__Task brief__. In the material below, find all lines with the string "computer" and copy them.

__Provided information__.

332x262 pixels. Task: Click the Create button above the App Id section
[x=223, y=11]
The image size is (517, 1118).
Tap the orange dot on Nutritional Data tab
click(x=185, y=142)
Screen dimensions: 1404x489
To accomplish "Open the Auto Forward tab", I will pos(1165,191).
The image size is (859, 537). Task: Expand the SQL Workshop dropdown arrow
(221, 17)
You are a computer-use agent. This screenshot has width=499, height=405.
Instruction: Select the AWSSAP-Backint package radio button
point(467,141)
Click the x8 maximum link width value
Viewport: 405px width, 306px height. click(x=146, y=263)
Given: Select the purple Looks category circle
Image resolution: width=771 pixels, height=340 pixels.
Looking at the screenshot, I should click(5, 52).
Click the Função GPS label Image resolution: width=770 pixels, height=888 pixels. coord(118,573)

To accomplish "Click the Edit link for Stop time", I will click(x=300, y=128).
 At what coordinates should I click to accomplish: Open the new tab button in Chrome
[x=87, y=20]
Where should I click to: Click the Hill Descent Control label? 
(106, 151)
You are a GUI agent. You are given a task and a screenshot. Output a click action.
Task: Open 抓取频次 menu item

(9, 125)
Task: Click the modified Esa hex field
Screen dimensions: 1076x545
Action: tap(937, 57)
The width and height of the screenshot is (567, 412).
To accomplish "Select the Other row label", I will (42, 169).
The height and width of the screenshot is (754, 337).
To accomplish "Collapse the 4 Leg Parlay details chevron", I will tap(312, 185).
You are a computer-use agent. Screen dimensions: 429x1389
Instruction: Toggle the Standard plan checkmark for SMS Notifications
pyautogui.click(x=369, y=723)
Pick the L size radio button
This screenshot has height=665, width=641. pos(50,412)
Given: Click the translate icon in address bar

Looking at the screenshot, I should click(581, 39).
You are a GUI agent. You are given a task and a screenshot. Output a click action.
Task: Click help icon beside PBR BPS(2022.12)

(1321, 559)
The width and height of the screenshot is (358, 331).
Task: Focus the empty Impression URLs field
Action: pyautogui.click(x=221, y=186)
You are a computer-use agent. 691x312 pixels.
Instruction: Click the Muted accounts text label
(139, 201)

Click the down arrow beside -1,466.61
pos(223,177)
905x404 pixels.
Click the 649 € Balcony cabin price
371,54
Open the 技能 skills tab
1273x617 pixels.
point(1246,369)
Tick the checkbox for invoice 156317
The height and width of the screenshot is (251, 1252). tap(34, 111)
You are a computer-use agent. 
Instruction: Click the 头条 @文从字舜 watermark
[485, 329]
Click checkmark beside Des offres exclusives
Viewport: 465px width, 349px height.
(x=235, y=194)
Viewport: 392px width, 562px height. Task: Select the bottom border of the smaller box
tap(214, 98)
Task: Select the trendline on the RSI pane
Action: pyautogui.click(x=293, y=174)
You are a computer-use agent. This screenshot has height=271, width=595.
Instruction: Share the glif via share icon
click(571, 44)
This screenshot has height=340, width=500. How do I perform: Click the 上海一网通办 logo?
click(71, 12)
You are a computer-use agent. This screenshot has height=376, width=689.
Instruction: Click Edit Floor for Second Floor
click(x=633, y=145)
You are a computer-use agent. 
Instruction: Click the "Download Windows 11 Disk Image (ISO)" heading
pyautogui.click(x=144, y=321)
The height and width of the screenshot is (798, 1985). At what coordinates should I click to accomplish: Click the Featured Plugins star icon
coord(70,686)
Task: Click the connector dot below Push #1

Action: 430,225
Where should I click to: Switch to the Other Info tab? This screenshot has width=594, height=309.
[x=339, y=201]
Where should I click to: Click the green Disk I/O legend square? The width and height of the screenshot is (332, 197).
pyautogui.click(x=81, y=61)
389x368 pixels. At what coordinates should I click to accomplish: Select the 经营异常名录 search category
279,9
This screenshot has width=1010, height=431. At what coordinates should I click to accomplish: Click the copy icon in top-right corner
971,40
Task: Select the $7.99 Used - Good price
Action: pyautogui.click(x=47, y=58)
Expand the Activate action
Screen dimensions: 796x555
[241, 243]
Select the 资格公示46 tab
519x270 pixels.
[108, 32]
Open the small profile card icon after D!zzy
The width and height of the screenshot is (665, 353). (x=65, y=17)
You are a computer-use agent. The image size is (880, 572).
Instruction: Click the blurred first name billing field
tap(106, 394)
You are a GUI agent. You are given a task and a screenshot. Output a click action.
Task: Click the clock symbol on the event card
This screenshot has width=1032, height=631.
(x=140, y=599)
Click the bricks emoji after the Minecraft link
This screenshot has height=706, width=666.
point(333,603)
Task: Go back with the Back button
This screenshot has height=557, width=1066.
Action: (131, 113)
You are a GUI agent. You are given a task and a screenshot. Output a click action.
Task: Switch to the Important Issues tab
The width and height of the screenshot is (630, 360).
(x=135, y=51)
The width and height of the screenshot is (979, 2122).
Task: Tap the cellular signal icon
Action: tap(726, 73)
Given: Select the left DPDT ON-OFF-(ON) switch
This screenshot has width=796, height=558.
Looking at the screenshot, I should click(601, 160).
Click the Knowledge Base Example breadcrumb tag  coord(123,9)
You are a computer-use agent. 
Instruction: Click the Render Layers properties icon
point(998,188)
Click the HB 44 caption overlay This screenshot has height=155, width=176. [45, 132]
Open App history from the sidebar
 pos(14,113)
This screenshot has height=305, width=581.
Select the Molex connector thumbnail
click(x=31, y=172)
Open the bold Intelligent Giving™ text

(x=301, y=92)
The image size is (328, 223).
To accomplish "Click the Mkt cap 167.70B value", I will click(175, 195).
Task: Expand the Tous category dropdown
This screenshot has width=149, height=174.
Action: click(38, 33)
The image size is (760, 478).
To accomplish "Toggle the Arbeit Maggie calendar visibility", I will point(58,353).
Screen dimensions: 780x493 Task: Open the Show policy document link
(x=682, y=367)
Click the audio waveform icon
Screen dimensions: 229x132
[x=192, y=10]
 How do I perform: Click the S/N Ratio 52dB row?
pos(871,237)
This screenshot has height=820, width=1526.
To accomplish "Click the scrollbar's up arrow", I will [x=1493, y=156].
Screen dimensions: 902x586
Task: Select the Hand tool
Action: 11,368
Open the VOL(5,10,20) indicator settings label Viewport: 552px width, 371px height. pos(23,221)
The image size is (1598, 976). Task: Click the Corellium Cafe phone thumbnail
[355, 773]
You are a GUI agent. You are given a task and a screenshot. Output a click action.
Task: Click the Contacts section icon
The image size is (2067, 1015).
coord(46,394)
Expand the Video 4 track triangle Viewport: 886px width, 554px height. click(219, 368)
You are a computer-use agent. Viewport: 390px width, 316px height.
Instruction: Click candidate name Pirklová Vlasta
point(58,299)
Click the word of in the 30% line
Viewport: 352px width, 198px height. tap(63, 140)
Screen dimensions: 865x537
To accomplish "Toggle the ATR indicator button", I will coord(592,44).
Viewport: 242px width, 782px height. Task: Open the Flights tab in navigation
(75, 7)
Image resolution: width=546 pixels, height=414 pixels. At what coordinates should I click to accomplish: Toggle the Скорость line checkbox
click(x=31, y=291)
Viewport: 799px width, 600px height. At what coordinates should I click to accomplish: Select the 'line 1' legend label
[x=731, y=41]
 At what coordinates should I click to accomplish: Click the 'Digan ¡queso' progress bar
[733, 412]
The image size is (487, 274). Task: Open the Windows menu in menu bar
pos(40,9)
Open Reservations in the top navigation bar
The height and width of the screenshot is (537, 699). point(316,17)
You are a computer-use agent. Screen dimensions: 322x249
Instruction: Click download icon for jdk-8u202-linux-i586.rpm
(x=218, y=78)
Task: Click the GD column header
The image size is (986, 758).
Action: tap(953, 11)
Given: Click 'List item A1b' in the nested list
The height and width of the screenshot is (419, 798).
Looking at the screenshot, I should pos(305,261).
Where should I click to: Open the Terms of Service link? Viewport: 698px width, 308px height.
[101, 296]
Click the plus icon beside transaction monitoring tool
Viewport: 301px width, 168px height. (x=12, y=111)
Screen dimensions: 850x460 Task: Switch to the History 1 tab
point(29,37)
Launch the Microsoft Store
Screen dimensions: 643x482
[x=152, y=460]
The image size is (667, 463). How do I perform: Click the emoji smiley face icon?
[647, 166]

__Answer box__.
You are a computer-use agent. This screenshot has width=499, height=405.
You are a computer-use agent. Screen dimensions: 429x1389
You are a computer-use agent. 691x312 pixels.
You are a computer-use agent. 
You are a computer-use agent. This screenshot has height=271, width=595.
You are a computer-use agent. This screenshot has height=376, width=689.
You are a computer-use agent. 
You are a computer-use agent. The image size is (880, 572).
You are a computer-use agent. 
You are a computer-use agent. Viewport: 390px width, 316px height.
You are a computer-use agent. Screen dimensions: 322x249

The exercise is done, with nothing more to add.